Amazon.com Review
"If one wishes to know William Styron, one must walk with him," this biography teasingly begins. Great expectation! Will readers come to know Styron through conversations, reminiscences, and literary gossip as we "walk" with West and Styron? All we'll come to know, through the daily walks, are the "facts" of Styron's two retrievers (a matronly golden and a rambunctious young Labrador) and their geography. From October to June, they walk in Roxbury, Connecticut; from June to September, on Martha's Vineyard. "If one has taken these walks over many years and has listened to these talks ... one knows that Styron will have revealed very little about himself in what he has said," West seems to say with a sigh at the end of his preamble.
It is in the work, alleges West, that Styron the man is most revealed. And in the exegesis of Styron's novels lies the strength of this biography. West's gifts come to light when he assumes the role of literary detective. His reconstruction of the gestation and birth pains of Styron's great novels shows an interest sparked by the questions of literary form and content. With these discussions the biography crisply snaps together.
Meanwhile, the chronology remains the armature. West marches Styron's ancestors steadily toward the moment of Styron's birth in Newport News, Virginia, picking dutifully through the detritus. Reader interest is piqued when Styron's parents are summoned from the wings--particularly with the entrance of Pauline Abraham, Styron's talented mother (a musician who studied in Vienna and would prove herself to be a fiercely adventurous young woman in pre-World War I America). A minutely detailed history of Newport News, Virginia, where Styron was born and raised in the years following World War I, reveals his recurring thematic interests--racial segregation and the "unknowable" culture of black Americans.
It is Styron's New York City years that makes for compelling reading. While enrolled in the New School for Social Research, for example, and mentored by Hiram Haydn, Styron teetered, at 22, on the brink of his literary career. The angst of the young author struggling through issues of writer's block, financial stress, and the problems peculiar to the work that would become Lie Down in Darkness will amaze, perhaps reassure, aspiring writers.
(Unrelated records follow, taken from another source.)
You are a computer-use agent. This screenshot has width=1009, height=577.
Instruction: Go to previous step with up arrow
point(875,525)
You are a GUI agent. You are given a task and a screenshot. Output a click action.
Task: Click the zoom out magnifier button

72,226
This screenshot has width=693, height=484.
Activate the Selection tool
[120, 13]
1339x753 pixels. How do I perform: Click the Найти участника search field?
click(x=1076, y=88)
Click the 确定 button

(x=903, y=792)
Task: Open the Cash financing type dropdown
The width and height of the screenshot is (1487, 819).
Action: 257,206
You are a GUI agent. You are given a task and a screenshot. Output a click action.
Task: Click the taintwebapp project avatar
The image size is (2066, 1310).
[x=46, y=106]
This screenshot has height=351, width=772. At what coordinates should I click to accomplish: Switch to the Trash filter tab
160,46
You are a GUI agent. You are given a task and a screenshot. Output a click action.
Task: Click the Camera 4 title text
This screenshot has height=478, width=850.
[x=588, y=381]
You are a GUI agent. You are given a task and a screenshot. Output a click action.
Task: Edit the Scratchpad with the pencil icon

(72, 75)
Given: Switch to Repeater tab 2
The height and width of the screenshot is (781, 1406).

Such would not be forgiven today, for Styron's career flourished in that completely unprecedented era where the publishing world existed to serve and nourish new talent, free of today's marketplace concerns with bestsellers, blockbusters, and the bottom line. Read, and bid a grave farewell to our gone and golden literary era.
West has little new to add about the recent years (Styron was 72 with the publication of this biography). Styron's later life has been made so public with the hugely successful Darkness Visible (1990), which did much to validate the experiences of those who suffer from depression. West's treatment of Styron's notorious depression is candid, but in the end, lacks depth. The reiteration of a near fatal depression triggered by a carelessly prescribed series of sedatives is instructive, but West passes up an opportunity to discuss the role Styron's alcohol dependency played.
We might have been spared the obligatory nod to Styron's ancestry; the comments on little Billy's boyhood (so he had pretty brown eyes, so he had chicken pox and verbal precocity), those tiresome details that strain for significance. We don't need to know about Styron's first grade experiences in order to appreciate the mind behind Sophie's Choice. A rather flat coda disappointingly concludes this 450 page account of the rich--in work and love--and complicated life of an American master. --Hollis Giammetteo
From Publishers Weekly
Often thwarted by writer's block despite his literary successes, Styron had his most fortunate failure, West notes, when, late in 1985, the novelist, in deep depression worsened by dependency on the tranquilizer Halcion, tried to compose a suicide note. "He wanted to write a document of eloquence and dignity, but... [i]n extremis, words had failed him." Although West's biography (his first) begins so worshipfully as to be off-putting and continues with a largely irrelevant genealogy going back to the Viking warrior Styr the Strong in A.D. 700, the workmanlike, low-key narrative proceeds then to evoke the author of Lie Down in Darkness, Set This House on Fire, The Confessions of Nat Turner, Sophie's Choice and, more recently, Darkness Visible. In the postwar generation in which he was first seen as a Southern gothic inheritor of Faulkner, Styron (b. 1924) emerged as an original, residing well north of the Mason-Dixon line and becoming best known for the striking Holocaust novel Sophie's Choice, in which the heroine is, paradoxically, Polish and Catholic, and no scene is set inside the death camps. For the texture of Styron's life and the sources of his characters and situations, West, Distinguished Professor of English at Pennsylvania State University, is authoritative. However, he is sometimes less assured when he strays, alleging, for example, that the workaholic Anthony Trollope wrote only one hour a day; misplacing Ebenezer Howard's Garden City movement in both time and country; and labeling U.S. (and U.K.) involvement in the Korean War (in which Styron was recalled to duty) "immoral." Authorized lives of living subjects are delicate challenges, but West brings off his biography well, covering events from Styron's unpromising beginnings to literary elder statesman attempting to cope with his fame. Photos not seen by PW.